Revealing photons behaviors in a birefringent interferometer
Zhi-Yuan Zhou, Shi-Kai Liu, Shi-Long Liu, Yin-Hai Li, Yan Li, Chen, Yang, Zhao-Huai Xu, Guang-Can Guo, and Bao-Sen Shi

TL;DR
This paper investigates photon behaviors in a birefringent interferometer, revealing two-photon super-resolution effects, thermal dispersion coefficients, and polarization-dependent decoherence, advancing quantum-enhanced optical metrology.
Contribution
It provides a comprehensive study of photon interference in birefringent interferometers, including two-photon beatings and super-resolution, which was not previously explored.
Findings
Two-photon interference fringes beat twice as fast as single-photon fringes.
Thermal dispersion coefficients can be determined from a single measurement.

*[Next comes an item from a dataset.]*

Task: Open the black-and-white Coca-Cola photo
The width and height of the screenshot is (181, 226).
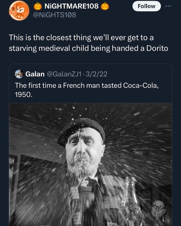Action: 91,165
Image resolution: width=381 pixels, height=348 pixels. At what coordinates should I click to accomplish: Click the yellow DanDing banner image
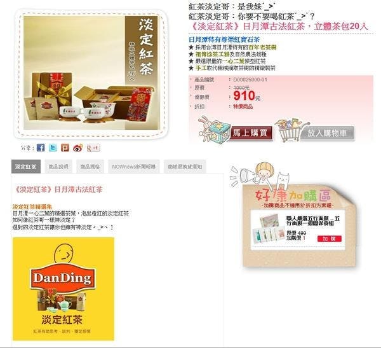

Photon bandwidth influences beating behaviors through polarization-dependent decoherence.
Abstract
The interferometer is one of the most important devices for revealing the nature of light and for precision optical metrology. Though lots of experiments were performed for probing photons behaviors in various configurations, a complete study of photons behavior in a birefringent interferometer has not ever been performed. Based on an environmental turbulence immune Mach-Zehnder interferometer, tunable photonic beatings by rotating a birefringent crystal versus the temperature of the crystal for both single-photon and two-photon are observed. Furthermore, the two-photon interference fringes beat two times faster than the single-photon interference fringes. This beating effect is used to determine the thermal dispersion coefficients of the two principal refractive axes with a single measurement, the two-photon interference shows super-resolution and high sensitivity. Obvious differences…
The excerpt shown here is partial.